> **BRANO DEL TESTO**:
______
Il cenotafio di Dante in Santa Croce – Firenze

Il cenotafio di Dante rappresenta il primo riconoscimento ufficiale della città di Firenze al poeta morto in esilio e sepolto a Ravenna. Inaugurato nel 1830, il monumento immortala Dante vestito all’antica e con una corona di alloro, seduto in posizione sopraelevata al centro della composizione, con il braccio poggiato su un libro.

La Statua

I tratti spigolosi e il naso aquilino confermano l’attestarsi del canone ritrattistico già inaugurato dal Boccaccio. Due figure femminili piangono il Poeta: a sinistra l’Italia in piedi con la corona turrita, a destra la Poesia adagiata sulla tomba. Quest’ultima tiene nelle mani una corona d’alloro e un volume con incisi i versi della Divina Commedia «io mi son un che quando amore m(i) spira, noto» (Purgatorio XXIV). Curiosamente, questi celebri versi sono pronunciati poco dopo l’incontro di Dante con Forese, durante il quale avevano parlato della sorella Piccarda. Dante viene riconosciuto da Bonagiunta come l’autore della canzone Donne ch’avete intelletto d’amore, cui risponde con i celebri versi riportati nella statua, che parafrasati significano “quando Amore mi ispira [i versi], li scrivo”. Dante vuole sottolineare che l’ispirazione nasce dall’anima e non dalle regole imposte dalle scuole di poesia, rimarcando così la distanza tra lo stilnovo e la lirica provenzale cui Bonagiunta si era ispirato.
______
> **DATI MOSTRATI**:
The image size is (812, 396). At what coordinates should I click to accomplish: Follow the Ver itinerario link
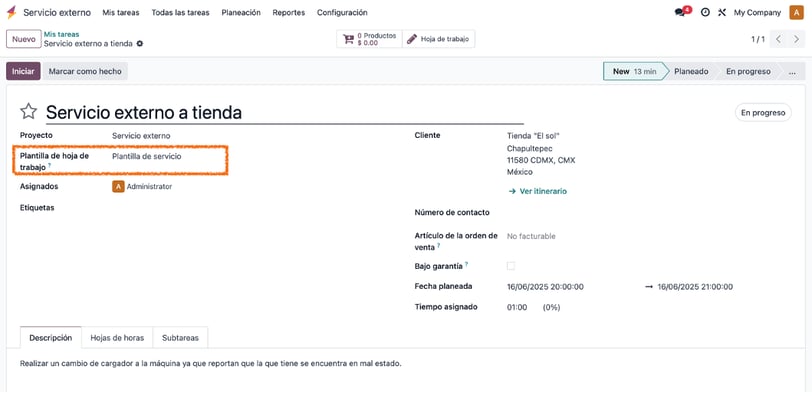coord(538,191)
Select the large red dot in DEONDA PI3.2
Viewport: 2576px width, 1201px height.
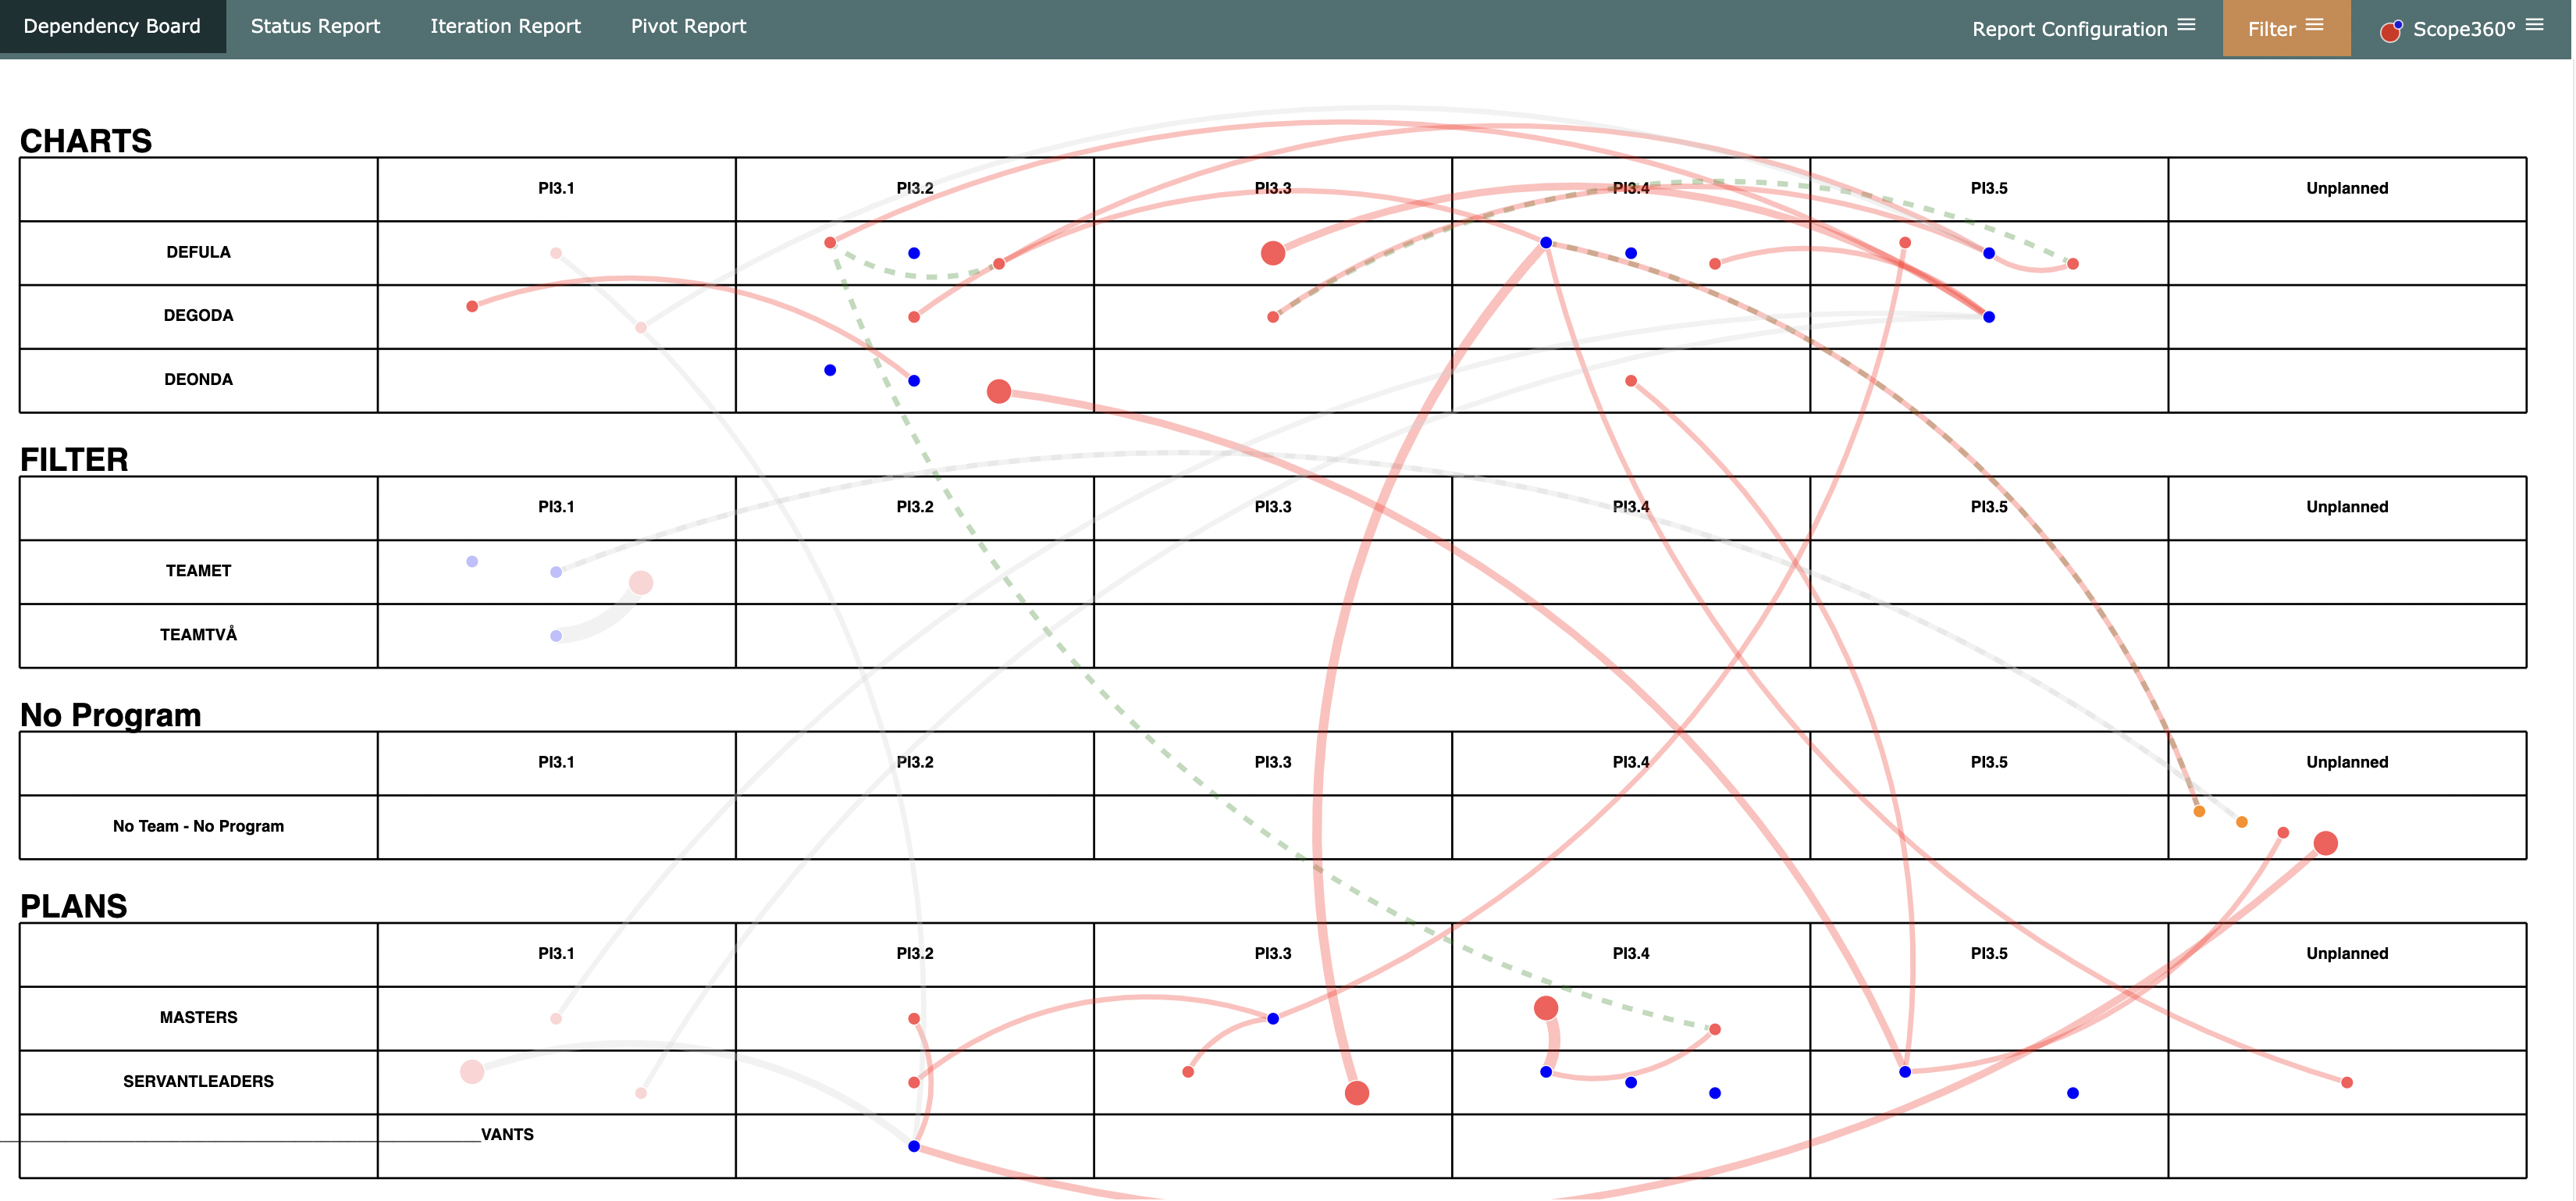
______
> **COSA SI CHIEDE**:
- A) Riscrivi il testo sul cenotafio di Dante partendo da "Il cenotafio di Dante in" e finendo con "su un libro.", cambiando "Ravenna" in "Pisa".
- B) Nel testo sul cenotafio di Dante, quale figura femminile sta a sinistra della statua?

> **SOLUZIONI ESERCIZI**:
- A)
Il cenotafio di Dante in Santa Croce – Firenze

Il cenotafio di Dante rappresenta il primo riconoscimento ufficiale della città di Firenze al poeta morto in esilio e sepolto a Pisa. Inaugurato nel 1830, il monumento immortala Dante vestito all’antica e con una corona di alloro, seduto in posizione sopraelevata al centro della composizione, con il braccio poggiato su un libro.

- B) L'Italia, in piedi con la corona turrita.